====== Records for the exercise ======

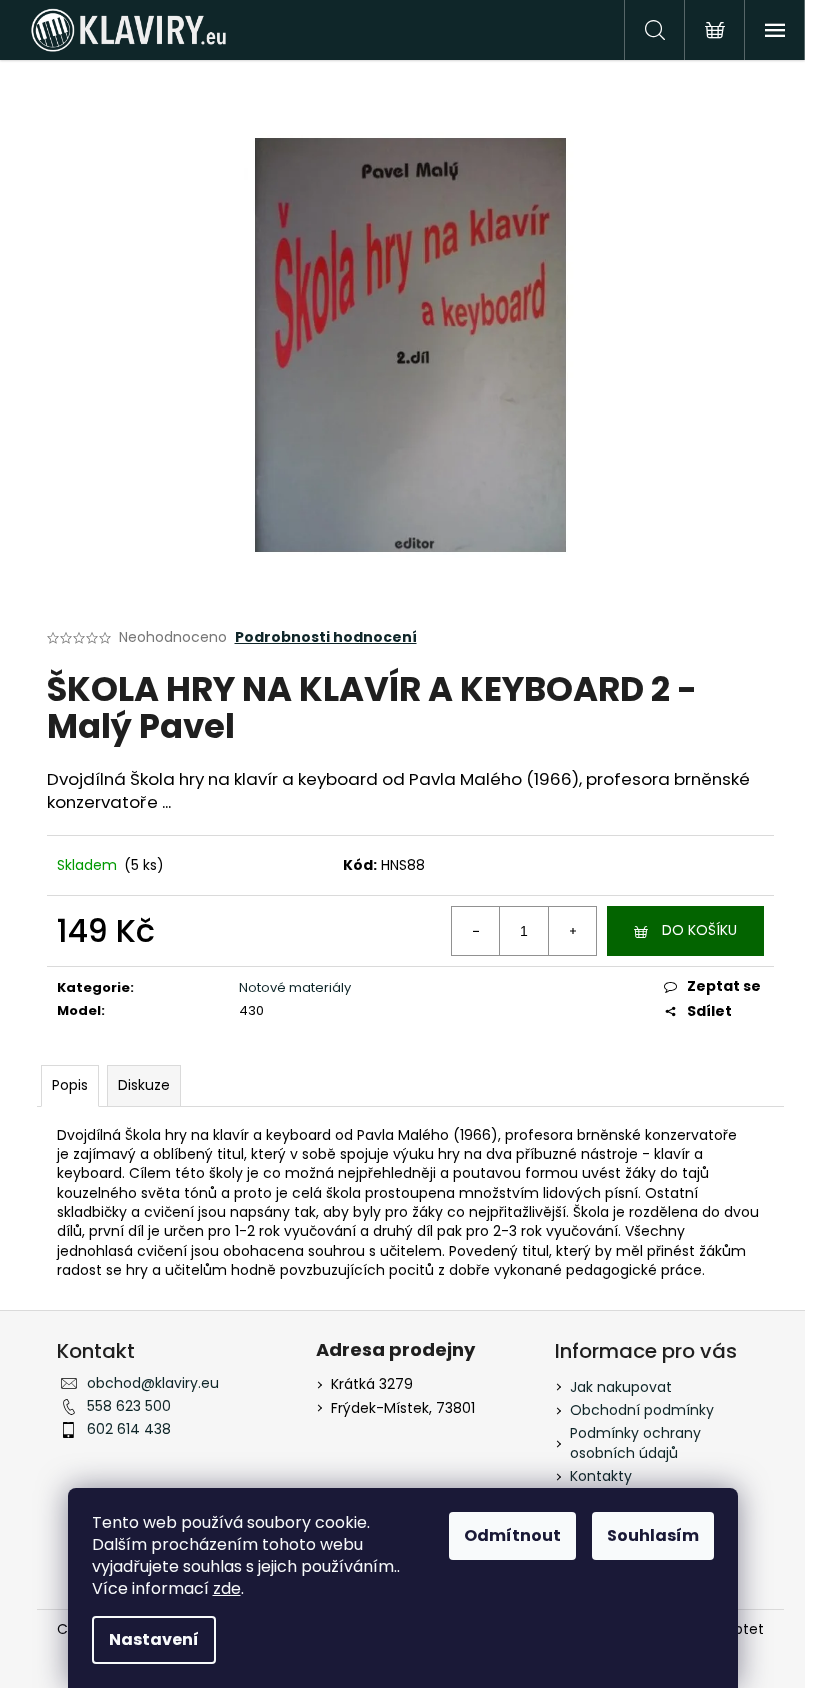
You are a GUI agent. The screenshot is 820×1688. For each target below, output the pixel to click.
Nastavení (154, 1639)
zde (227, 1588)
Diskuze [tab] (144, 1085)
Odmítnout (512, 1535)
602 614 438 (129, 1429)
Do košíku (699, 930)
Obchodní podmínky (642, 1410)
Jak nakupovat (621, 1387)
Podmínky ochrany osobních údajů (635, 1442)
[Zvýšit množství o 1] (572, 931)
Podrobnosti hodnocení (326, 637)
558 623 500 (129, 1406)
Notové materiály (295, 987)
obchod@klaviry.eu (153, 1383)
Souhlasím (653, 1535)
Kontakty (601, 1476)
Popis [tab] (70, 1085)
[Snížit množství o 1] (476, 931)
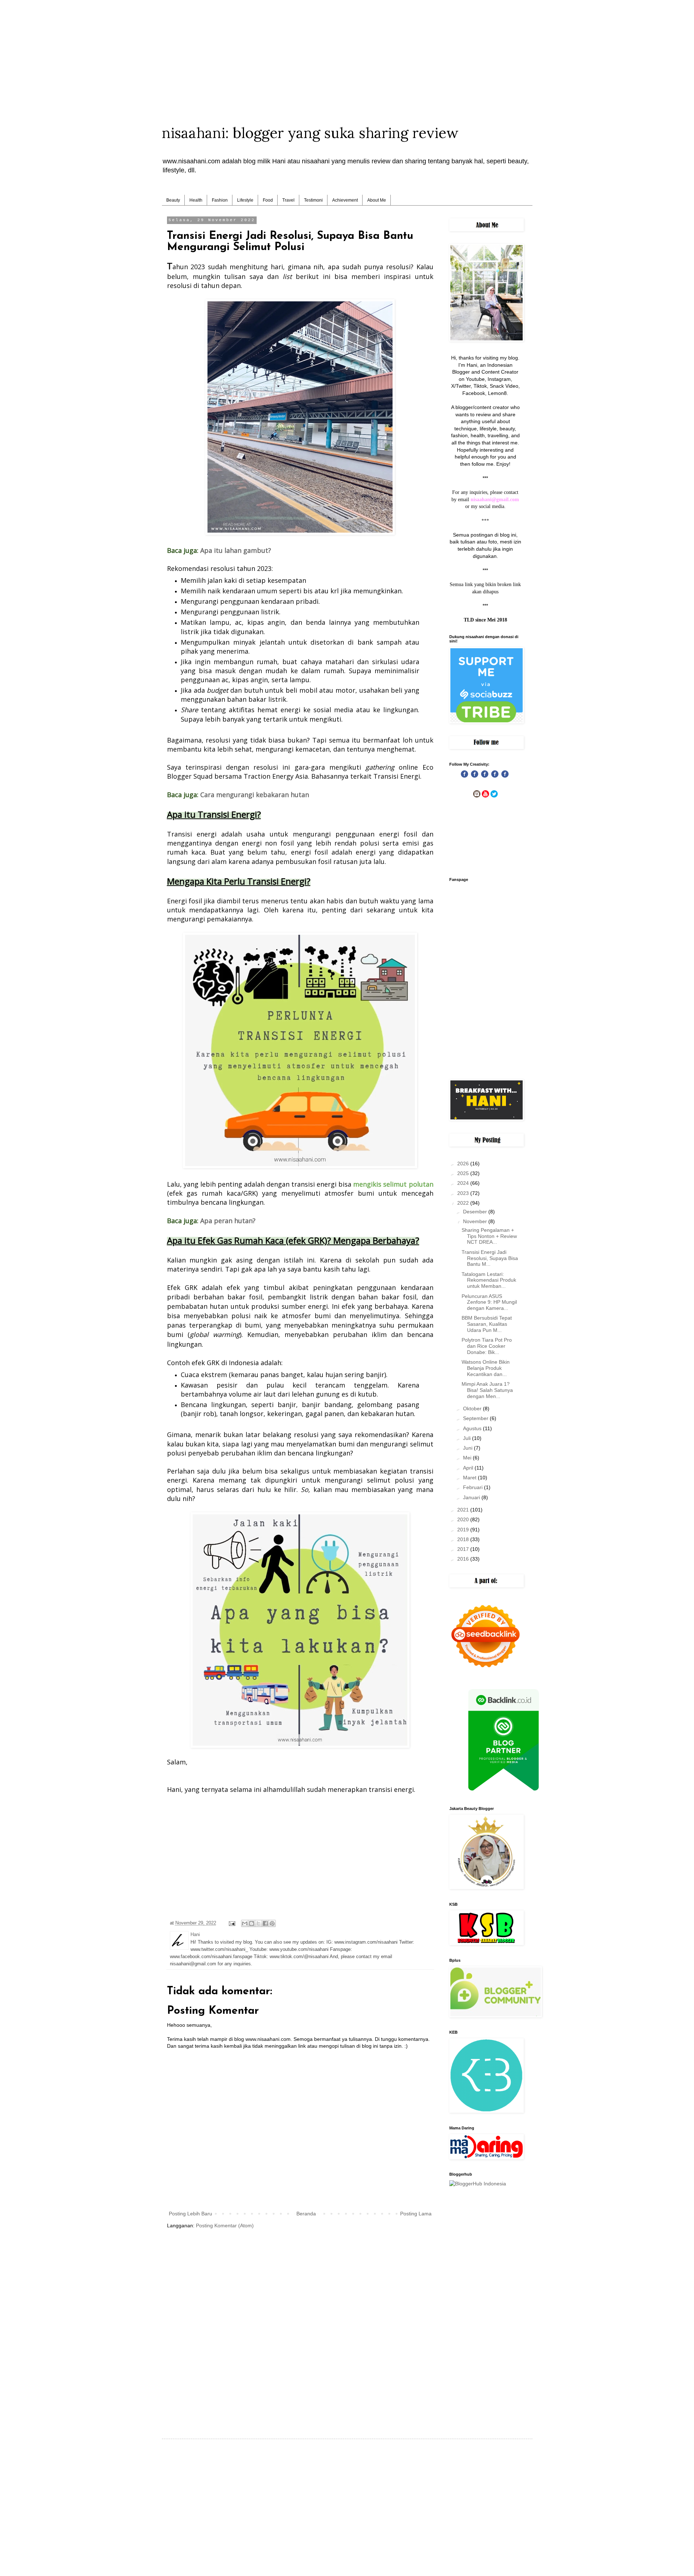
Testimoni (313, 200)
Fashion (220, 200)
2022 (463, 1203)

======

▸ **Work to complete**
The answer is the records above, repeated exactly, with no picture in it.

▸ **Task response**
You are a GUI agent. The screenshot is 820×1688. For each target below, output the pixel to click.
Nastavení (154, 1639)
zde (227, 1588)
Diskuze [tab] (144, 1085)
Odmítnout (512, 1535)
602 614 438 (129, 1429)
Do košíku (699, 930)
Obchodní podmínky (642, 1410)
Jak nakupovat (621, 1387)
Podmínky ochrany osobních údajů (635, 1442)
[Zvýšit množství o 1] (572, 931)
Podrobnosti hodnocení (326, 637)
558 623 500 (129, 1406)
Notové materiály (295, 987)
obchod@klaviry.eu (153, 1383)
Souhlasím (653, 1535)
Kontakty (601, 1476)
Popis [tab] (70, 1085)
[Snížit množství o 1] (476, 931)
Testimoni (313, 200)
Fashion (220, 200)
2022 (463, 1203)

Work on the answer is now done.